The study, entitled, “Set Up to Fail: Bail and the Revolving Door of Pre-trial Detention,” reveals that a majority of the 25,000 people currently held in Canada’s provincial and territorial jails are legally innocent. The report also “questions the extensive rise in pre-trial custody populations and identifies the extreme personal and financial costs of current practices in Canadian bail courts.”
“Despite a falling crime rate, the remand rate in Canada has nearly tripled in the past 30 years,” says the report, authored by Abby Deshman, Director of the Public Safety Program with the CCLA, and Nicole Myers, Assistant Professor at the University of Ontario Institute of Technology and Simon Fraser University (as of Fall 2014).
“Currently the majority of people detained in provincial and territorial jails are legally innocent, waiting for their trial or a determination of their bail.”
According to the report:
The remand rate has nearly tripled in the past 30 years, and 2005 marked the first time in Canadian history that our provincial institutions were primarily being used to detain people prior to any finding of guilt, rather than after they had been convicted and sentenced.
2005 marked the first time in Canadian history that our provincial institutions were primarily being used to detain people prior to any finding of guilt, rather than after they had been convicted and sentenced.
Pre-trial detention is widely recognized as one of the harshest forms of incarceration, and is frequently characterized by overcrowded cells, high security, regular lock-downs, and little to no education or programming.
Why are these people in jail? They are victims of many things, among them: a system that’s expensive and broken, racism, the Harper Conservatives’ draconian law-and-order agenda, and our collective disregard of the Charter of Rights and Freedoms.

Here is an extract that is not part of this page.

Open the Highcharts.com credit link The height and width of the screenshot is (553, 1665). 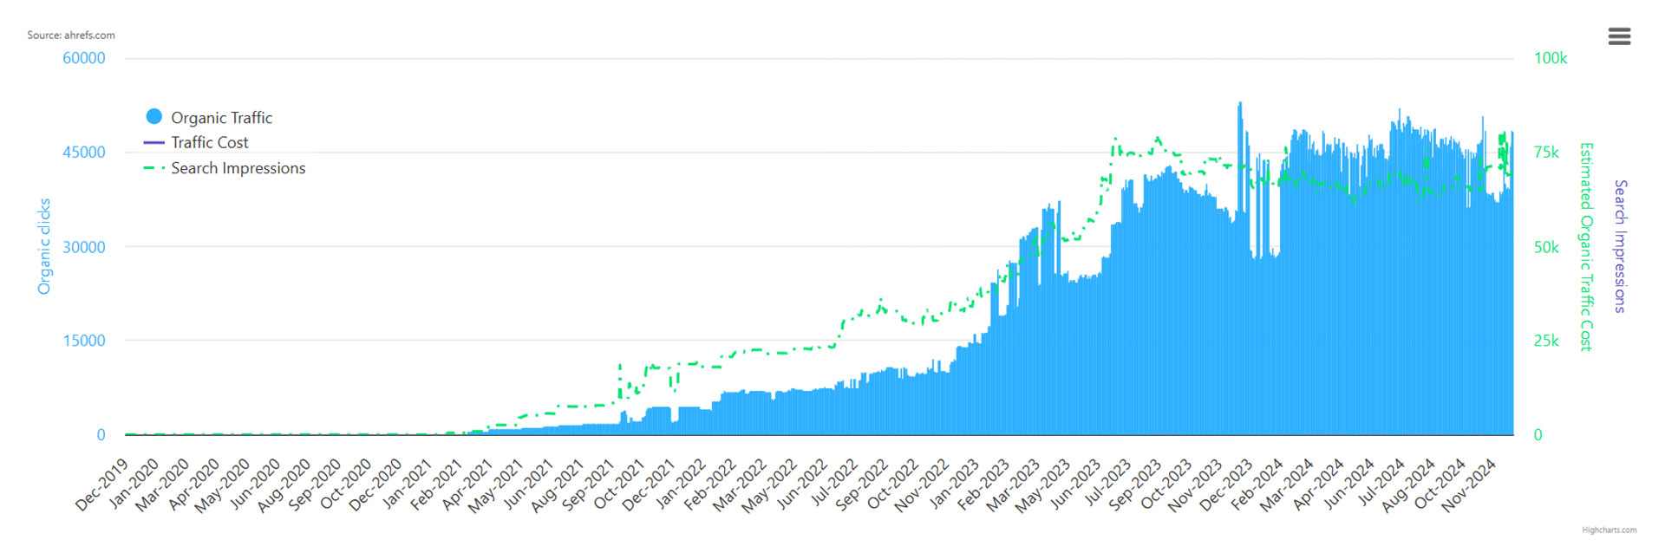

“Canadians spend over $850 million on pre-trial detention, even though the majority of people who are jailed upon arrest are facing non-violent, minor charges,” said Abby Deshman, CCLA Program Director and co-author of the report.
“The law governing bail aims to safeguard individual liberty, the presumption of innocence and the right to a fair trial by putting in place a strong presumption of release and only imposing restrictions on liberty or detaining a person where absolutely necessary,” the report says.
“Legally innocent individuals are processed through a bail system that is chaotic and unnecessarily risk-averse and that disproportionately penalizes — and frequently criminalizes — poverty, addiction and mental illness.”
Blacks and aboriginal peoples are disproportionately represented in our jails. Last year, the Toronto Star reported:
The Correctional Investigator of Canada, Howard Sapers, said in a report released Thursday that the aboriginal population has jumped 43 per cent in the last five years.
Today, aboriginal people make up 4 per cent of the Canadian population yet comprise 23 per cent of the prisoners — more than 3,400 in all — in federal corrections institutions.
And he found that aboriginal offenders are more likely to serve more of their sentence behind bars, be held in segregation or with maximum security populations and be disproportionately prone to self-injury while in prison.
In the meantime, a study recently released by the Canadian Centre for Policy Alternatives and Save the Children Canada shows that over two and half indigenous children in Canada are more likely to live in poverty that non-indigenous children.
The Canadian Civil Liberties Association’s report outlines a series of recommendations including:
- Reinstating the presumption of unconditional release and innocence throughout the bail system;
- Improving the efficiency of the bail process; drastically reducing reliance on sureties in the few jurisdictions requiring them; ensuring conditions on release are lawful, necessary, and achievable; and
- Limiting custodial responses for breaches of conditions.”